魏晋是中国历史上一个了不起的时代,玄学、清谈成为一种时尚,虽然这种时尚是建立在为数不多的几个士族大家族的穷奢极欲的生活的基础之上的,虽然它也是建立在黑暗的政治迫害的基础之上的。所谓“玄”、所谓“清”,就是越超离现实、越不着边际越好。荒诞、放达、狂妄等等如此这般的行径,足以让人忘却生命的郁闷。

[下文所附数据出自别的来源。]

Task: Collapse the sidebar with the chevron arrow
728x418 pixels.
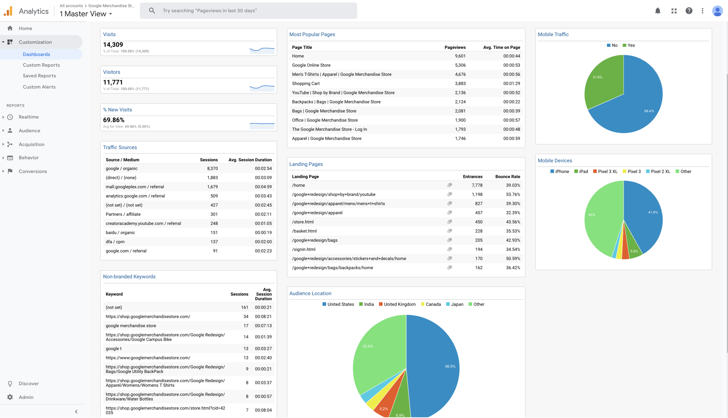Action: 76,412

人是情绪的、情感的存在。小时候看连环画,讲述成语“人琴俱亡”的故事,虽不知王徽之、王献之何许人,而人琴俱亡的凄然长叹,居然也能让一个小孩子感受到生命底层的悲凉的情感的冲撞。而“玄”、“远”、荒诞、放达、狂妄,却正是种种扭曲的情感的释放。“名教出于自然”、“越名教而任自然”、“名教即自然”,诸般名目,无论“名教”,无论“自然”,终不能脱离情感的范畴。曾听蒙培元先生教诲:“人说庄子无情,我看庄子是情感最丰富的一个人。”当情感成为装饰、成为工具时,某种真情往往以扭曲的、怪异的姿态呼唤真实的存在。庄子如此,李贽如此,玄学家们也是如此。
夜雪杳然,不小心惊醒酣眠的人,由彷徨,而吟咏,而雪夜访友,乘兴而行,兴尽而返--无关乎见没有见到朋友,不失为人生情趣的惬意的表达,如流水,如风,传递着存在的消息。现代人无如许非分之想?